Passage given:
Single by ABBA

from the album Voulez-Vous
- B-side: "Angeleyes"
- Released: 6 July 1979
- Recorded: 13 March 1978 – 29 March 1979
- Studio: Criteria (Miami, US); Polar (Stockholm, Sweden);
- Genre: Disco
- Length: 5:11 (album version); 4:21 (single version); 6:09 (extended promo version);
- Label: Polar; Atlantic (12-inch single);
- Songwriters: Benny Andersson; Björn Ulvaeus;
- Producers: Benny Andersson; Björn Ulvaeus;

ABBA singles chronology
| "Does Your Mother Know" (1979) | "Voulez-Vous" (1979) | "Angeleyes" (1979) |
| "Dancing Queen" (1992) | "Voulez-Vous" (1992) | "Thank You For The Music" (1992) |

Music video
- "Voulez-Vous" on YouTube

12-inch disco single

= Voulez-Vous (song) =

1979 single by the Swedish group ABBA

"Voulez-Vous" (/fr/ voo-lay-voo; French for "Do you want (to)?") is a 1979 song by the Swedish group ABBA, written and composed by Benny Andersson and Björn Ulvaeus. Agnetha Fältskog and Anni-Frid Lyngstad shared the lead vocals. It is the second track on the group's 1979 album of the same name. In the UK and Ireland, "Voulez-Vous" was released as a double A-side with "Angeleyes", though nearly everywhere else, "Voulez-Vous" was a single A-side. The double A side single is, as of September 2021, ABBA's 13th-biggest song in the UK, including both pure sales and digital streams.

The song also features on the album Gold: Greatest Hits, first as a 4:21 edited version when the compilation was first released in 1992 and then in its full 5:09 version from 1999 onwards. "Angeleyes" is featured on the More Gold: More Hits compilation. "Voulez-Vous" was re-released as a single in 1992 to promote Gold: Greatest Hits. "Voulez-Vous" is also the only ABBA song to have been officially released as an extended dance remix – albeit only as a promo. The 6:07 version of the track, released as a double A-side 12-inch single by Atlantic Records in the United States in 1979, was included as a bonus track on the 2001 compilation The Definitive Collection.

Data rows:
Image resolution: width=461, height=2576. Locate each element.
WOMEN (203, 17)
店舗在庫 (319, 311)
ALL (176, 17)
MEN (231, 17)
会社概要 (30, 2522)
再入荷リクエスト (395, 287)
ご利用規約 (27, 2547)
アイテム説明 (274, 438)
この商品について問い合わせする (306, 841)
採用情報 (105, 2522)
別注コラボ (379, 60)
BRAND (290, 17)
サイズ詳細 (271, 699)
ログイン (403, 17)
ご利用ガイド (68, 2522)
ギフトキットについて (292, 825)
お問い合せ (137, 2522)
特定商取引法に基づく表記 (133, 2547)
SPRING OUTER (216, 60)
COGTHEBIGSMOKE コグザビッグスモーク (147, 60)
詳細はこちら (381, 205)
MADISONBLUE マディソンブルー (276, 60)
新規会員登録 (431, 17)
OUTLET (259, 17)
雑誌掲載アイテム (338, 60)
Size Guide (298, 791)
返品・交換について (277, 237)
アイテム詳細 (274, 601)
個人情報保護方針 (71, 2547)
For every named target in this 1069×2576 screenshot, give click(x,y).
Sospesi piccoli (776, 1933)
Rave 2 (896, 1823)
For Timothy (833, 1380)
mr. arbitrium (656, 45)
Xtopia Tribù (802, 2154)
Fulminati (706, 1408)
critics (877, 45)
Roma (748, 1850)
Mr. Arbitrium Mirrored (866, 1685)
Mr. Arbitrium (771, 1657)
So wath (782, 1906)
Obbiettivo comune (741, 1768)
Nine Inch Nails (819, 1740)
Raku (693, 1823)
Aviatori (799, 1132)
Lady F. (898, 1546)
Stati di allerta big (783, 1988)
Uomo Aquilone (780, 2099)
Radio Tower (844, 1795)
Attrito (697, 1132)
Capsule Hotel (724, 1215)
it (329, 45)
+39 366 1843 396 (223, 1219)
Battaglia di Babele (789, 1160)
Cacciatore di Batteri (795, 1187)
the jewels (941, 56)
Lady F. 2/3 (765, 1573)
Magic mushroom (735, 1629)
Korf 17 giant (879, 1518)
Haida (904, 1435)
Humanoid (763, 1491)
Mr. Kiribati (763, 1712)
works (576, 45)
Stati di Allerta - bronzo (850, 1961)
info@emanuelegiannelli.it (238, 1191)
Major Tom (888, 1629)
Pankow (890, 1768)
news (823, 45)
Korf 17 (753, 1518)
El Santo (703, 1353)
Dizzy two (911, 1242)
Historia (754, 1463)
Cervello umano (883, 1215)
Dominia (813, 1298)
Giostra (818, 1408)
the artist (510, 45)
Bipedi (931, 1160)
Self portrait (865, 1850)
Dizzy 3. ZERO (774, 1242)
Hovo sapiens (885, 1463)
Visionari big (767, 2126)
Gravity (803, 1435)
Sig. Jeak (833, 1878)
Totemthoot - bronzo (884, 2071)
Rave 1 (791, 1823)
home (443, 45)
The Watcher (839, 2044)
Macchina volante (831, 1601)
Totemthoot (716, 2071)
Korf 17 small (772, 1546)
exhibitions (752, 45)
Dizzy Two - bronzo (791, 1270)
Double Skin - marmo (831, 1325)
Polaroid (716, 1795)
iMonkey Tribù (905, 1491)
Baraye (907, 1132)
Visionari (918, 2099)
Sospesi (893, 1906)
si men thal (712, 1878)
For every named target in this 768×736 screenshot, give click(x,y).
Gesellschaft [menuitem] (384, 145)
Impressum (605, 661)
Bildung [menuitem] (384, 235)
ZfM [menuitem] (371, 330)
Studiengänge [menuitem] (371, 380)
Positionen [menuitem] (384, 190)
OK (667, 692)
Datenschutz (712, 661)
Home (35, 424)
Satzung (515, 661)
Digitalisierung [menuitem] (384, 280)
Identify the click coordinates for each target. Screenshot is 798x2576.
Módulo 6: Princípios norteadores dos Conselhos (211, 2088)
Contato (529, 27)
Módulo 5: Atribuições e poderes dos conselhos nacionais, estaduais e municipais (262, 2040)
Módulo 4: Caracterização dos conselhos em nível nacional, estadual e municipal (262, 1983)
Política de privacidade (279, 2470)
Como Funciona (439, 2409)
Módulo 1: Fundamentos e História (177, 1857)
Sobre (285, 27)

Exercise requirements: Reproduce verbatim the stretch of the "Voulez-Vous" song article from "ABBA singles chronology" through "and digital streams.".

Correct answer:
ABBA singles chronology
| "Does Your Mother Know" (1979) | "Voulez-Vous" (1979) | "Angeleyes" (1979) |
| "Dancing Queen" (1992) | "Voulez-Vous" (1992) | "Thank You For The Music" (1992) |

Music video
- "Voulez-Vous" on YouTube

12-inch disco single

= Voulez-Vous (song) =

1979 single by the Swedish group ABBA

"Voulez-Vous" (/fr/ voo-lay-voo; French for "Do you want (to)?") is a 1979 song by the Swedish group ABBA, written and composed by Benny Andersson and Björn Ulvaeus. Agnetha Fältskog and Anni-Frid Lyngstad shared the lead vocals. It is the second track on the group's 1979 album of the same name. In the UK and Ireland, "Voulez-Vous" was released as a double A-side with "Angeleyes", though nearly everywhere else, "Voulez-Vous" was a single A-side. The double A side single is, as of September 2021, ABBA's 13th-biggest song in the UK, including both pure sales and digital streams.